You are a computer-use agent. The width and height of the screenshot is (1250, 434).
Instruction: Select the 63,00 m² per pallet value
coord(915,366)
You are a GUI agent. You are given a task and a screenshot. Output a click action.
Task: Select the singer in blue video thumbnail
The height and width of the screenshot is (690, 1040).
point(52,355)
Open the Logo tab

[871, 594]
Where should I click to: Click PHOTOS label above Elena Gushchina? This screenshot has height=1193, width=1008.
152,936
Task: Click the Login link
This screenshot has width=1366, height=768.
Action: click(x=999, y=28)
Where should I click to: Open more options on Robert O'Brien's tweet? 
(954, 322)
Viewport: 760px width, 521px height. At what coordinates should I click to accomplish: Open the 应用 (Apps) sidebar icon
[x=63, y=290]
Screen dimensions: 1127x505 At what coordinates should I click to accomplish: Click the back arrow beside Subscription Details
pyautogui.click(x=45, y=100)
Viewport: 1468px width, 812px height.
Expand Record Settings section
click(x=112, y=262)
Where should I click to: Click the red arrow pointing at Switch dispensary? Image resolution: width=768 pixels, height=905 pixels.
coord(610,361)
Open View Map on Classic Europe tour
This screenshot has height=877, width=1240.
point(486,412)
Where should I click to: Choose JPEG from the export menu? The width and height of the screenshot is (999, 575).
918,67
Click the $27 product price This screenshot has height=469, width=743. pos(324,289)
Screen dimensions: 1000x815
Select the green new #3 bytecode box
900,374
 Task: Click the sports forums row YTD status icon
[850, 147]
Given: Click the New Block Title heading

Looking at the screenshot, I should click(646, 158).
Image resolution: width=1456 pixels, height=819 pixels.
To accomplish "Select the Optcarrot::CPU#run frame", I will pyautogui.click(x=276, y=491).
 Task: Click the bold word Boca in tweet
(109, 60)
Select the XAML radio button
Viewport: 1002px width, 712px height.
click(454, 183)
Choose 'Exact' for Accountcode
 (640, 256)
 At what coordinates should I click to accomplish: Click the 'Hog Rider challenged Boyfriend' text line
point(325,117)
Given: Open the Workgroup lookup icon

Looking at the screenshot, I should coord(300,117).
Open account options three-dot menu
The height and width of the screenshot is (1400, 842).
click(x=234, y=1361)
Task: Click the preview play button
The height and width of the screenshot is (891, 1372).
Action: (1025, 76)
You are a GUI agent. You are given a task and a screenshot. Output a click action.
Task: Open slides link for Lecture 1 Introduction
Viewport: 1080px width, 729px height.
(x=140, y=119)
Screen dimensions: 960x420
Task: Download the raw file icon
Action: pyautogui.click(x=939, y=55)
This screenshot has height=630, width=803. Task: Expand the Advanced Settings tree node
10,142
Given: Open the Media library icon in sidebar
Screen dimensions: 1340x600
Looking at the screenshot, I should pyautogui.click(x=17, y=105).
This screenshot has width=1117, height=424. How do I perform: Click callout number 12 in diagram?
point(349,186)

● **Exercise requirements**: From the records above, determine how many lines hold "link" and give only that number.

● **Written solution**: 2